(Word and element location data)
________________

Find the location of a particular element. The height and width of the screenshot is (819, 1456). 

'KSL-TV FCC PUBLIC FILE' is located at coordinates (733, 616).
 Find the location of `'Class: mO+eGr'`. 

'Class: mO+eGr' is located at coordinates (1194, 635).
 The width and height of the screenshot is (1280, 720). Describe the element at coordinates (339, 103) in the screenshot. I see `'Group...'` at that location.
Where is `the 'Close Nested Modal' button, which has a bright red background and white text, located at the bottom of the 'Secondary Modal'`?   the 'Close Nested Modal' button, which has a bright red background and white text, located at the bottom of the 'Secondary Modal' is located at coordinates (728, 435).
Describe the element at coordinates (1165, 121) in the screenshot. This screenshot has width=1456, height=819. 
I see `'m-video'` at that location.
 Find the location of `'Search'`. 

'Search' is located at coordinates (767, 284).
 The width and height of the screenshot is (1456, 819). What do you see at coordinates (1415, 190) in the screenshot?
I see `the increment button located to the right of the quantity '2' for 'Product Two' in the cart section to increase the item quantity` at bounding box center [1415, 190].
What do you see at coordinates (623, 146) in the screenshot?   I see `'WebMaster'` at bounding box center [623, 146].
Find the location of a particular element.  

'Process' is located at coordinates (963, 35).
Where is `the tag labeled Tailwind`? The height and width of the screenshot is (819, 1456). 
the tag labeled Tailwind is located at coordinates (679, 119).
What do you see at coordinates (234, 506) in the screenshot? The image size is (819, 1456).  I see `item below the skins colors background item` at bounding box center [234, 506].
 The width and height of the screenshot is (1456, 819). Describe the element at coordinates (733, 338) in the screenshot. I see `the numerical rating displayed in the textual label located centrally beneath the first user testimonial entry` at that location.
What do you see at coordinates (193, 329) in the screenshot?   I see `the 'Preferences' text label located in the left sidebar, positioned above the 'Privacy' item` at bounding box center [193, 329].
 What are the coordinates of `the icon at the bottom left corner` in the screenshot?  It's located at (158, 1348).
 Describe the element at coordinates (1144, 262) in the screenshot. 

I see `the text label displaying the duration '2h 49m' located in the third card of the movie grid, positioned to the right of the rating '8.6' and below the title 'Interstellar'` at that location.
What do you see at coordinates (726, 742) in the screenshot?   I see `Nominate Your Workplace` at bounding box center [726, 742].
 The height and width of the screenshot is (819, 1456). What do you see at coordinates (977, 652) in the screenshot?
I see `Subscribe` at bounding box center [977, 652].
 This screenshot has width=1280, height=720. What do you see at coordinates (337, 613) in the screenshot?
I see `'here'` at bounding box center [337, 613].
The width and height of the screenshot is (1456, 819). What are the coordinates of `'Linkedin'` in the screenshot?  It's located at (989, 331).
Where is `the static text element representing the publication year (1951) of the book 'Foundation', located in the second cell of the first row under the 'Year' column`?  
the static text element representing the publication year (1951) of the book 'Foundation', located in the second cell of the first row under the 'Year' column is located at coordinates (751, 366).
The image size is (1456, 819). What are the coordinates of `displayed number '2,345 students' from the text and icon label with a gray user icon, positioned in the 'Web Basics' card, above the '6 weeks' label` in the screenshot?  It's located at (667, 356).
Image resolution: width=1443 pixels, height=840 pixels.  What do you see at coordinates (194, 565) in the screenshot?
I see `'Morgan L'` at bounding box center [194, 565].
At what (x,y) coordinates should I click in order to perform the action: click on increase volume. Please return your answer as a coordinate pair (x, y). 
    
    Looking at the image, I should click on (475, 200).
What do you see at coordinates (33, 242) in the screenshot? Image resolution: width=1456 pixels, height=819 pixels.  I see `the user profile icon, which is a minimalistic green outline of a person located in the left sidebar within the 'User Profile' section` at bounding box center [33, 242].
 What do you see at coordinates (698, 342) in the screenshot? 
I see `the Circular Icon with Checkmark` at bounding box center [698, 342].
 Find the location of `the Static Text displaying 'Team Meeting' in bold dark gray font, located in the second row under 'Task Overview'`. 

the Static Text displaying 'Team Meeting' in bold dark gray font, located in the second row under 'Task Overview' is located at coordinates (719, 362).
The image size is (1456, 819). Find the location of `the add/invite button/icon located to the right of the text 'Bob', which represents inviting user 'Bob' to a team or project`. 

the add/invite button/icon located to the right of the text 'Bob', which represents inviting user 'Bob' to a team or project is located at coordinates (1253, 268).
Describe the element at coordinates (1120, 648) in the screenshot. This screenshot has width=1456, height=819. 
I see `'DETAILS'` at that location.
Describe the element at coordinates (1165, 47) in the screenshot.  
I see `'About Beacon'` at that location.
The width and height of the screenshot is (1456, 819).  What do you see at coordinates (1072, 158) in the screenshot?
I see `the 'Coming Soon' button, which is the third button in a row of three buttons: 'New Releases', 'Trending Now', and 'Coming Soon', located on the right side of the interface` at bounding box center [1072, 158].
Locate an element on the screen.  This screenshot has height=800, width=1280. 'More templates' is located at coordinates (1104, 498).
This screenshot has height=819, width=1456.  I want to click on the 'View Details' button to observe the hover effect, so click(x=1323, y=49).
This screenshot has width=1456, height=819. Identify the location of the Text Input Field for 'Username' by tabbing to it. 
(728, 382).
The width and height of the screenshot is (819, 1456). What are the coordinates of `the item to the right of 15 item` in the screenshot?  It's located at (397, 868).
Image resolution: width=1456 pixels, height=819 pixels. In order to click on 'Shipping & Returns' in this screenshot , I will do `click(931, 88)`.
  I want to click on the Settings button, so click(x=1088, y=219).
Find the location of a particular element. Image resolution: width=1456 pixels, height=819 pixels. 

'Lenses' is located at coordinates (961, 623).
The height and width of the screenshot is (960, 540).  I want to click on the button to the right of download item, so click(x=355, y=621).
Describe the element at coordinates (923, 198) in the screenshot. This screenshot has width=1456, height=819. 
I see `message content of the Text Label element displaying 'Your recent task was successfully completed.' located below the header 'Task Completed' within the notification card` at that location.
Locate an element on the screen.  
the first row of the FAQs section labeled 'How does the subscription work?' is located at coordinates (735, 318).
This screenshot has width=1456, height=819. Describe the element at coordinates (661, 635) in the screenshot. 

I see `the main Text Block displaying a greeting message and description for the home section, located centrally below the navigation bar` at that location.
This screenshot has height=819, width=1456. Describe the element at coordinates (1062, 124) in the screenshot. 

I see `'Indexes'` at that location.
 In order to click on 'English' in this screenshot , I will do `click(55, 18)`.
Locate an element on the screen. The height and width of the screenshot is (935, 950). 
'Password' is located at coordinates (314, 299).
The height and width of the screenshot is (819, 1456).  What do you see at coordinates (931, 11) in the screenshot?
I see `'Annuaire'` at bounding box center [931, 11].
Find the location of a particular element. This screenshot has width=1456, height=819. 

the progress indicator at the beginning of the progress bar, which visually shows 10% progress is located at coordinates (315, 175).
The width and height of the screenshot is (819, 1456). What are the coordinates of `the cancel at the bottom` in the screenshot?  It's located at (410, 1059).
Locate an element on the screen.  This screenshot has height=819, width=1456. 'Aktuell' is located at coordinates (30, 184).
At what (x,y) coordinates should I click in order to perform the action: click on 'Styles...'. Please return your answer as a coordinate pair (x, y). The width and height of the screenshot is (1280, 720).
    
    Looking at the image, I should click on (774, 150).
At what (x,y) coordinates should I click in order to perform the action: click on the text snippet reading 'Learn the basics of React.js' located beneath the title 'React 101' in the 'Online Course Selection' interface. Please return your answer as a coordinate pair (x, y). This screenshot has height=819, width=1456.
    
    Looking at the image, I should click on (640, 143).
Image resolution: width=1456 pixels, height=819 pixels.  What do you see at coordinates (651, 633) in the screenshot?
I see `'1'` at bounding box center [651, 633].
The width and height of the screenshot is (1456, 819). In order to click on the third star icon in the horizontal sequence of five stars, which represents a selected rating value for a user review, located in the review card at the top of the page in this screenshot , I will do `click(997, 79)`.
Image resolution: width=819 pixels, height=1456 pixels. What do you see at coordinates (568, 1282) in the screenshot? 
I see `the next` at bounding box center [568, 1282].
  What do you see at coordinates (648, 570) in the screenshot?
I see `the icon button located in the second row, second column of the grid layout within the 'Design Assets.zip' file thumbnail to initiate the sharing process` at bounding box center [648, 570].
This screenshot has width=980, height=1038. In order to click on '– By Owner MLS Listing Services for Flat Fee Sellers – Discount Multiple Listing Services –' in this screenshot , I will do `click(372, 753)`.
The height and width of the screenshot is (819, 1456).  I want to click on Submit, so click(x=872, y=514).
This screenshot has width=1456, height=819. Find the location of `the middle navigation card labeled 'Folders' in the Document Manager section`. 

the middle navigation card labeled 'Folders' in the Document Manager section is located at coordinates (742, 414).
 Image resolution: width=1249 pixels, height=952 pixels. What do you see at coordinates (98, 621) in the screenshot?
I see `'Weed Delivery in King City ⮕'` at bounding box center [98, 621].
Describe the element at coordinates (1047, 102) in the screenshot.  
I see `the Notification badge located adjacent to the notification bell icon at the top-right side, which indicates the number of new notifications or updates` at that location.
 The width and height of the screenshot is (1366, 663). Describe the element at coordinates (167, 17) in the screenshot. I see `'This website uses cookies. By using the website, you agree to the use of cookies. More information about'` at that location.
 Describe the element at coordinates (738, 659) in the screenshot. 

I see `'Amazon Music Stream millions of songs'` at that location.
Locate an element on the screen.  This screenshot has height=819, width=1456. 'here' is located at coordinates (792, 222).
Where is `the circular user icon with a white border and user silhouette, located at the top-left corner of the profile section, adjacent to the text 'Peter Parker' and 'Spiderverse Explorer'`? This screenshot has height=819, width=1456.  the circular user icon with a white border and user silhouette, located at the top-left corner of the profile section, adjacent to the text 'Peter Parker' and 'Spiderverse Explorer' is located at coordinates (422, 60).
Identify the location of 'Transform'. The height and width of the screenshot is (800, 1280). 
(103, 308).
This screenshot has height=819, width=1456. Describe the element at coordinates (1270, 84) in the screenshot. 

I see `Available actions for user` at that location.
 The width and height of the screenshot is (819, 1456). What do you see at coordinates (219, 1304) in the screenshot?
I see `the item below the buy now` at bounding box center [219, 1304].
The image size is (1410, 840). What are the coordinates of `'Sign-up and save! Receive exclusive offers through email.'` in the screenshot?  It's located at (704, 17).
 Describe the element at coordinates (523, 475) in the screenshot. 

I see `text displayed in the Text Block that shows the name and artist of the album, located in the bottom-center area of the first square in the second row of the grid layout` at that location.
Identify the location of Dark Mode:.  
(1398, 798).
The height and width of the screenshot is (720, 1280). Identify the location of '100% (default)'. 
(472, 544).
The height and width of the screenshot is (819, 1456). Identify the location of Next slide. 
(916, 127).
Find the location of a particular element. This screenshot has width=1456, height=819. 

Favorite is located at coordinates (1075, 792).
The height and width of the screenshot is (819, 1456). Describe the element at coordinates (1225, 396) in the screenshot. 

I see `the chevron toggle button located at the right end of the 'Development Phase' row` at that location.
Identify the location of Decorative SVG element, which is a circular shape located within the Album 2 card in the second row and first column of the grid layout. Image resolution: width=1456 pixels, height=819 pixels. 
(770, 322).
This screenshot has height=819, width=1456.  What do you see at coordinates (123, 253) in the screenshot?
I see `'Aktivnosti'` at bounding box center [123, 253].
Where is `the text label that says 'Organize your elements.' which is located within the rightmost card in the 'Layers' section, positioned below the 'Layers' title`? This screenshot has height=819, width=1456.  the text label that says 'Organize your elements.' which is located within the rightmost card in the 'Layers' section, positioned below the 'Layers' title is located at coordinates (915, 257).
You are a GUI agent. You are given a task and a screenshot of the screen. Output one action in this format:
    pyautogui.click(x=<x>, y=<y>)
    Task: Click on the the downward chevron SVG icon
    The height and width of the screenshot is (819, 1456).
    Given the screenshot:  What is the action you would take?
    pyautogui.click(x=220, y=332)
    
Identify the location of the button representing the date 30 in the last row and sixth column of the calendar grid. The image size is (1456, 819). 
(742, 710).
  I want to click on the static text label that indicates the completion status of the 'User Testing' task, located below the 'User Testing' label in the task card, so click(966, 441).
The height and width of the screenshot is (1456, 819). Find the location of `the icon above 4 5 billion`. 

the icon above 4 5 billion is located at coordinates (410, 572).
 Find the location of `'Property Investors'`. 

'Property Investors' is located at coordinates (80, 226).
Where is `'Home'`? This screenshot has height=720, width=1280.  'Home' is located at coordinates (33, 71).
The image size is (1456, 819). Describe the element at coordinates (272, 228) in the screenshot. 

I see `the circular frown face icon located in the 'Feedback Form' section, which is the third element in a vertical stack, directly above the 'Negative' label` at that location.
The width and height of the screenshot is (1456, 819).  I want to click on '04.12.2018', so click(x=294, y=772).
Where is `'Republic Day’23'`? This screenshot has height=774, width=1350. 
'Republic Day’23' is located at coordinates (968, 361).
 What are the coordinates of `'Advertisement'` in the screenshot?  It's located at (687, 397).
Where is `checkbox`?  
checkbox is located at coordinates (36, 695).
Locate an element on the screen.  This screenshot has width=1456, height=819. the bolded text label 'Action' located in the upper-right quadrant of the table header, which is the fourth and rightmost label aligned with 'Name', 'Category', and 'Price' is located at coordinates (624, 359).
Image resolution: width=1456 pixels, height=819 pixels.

________________

* Set problem:
Please express the entries from the line with "What do you see at coordinates (193, 329)" to the line with "text label displaying", both included, as a JSON list of strings with one string per line and blank lines left out.

* The answer:
[
  "What do you see at coordinates (193, 329) in the screenshot?   I see `the 'Preferences' text label located in the left sidebar, positioned above the 'Privacy' item` at bounding box center [193, 329].",
  " What are the coordinates of `the icon at the bottom left corner` in the screenshot?  It's located at (158, 1348).",
  " Describe the element at coordinates (1144, 262) in the screenshot. ",
  "I see `the text label displaying the duration '2h 49m' located in the third card of the movie grid, positioned to the right of the rating '8.6' and below the title 'Interstellar'` at that location."
]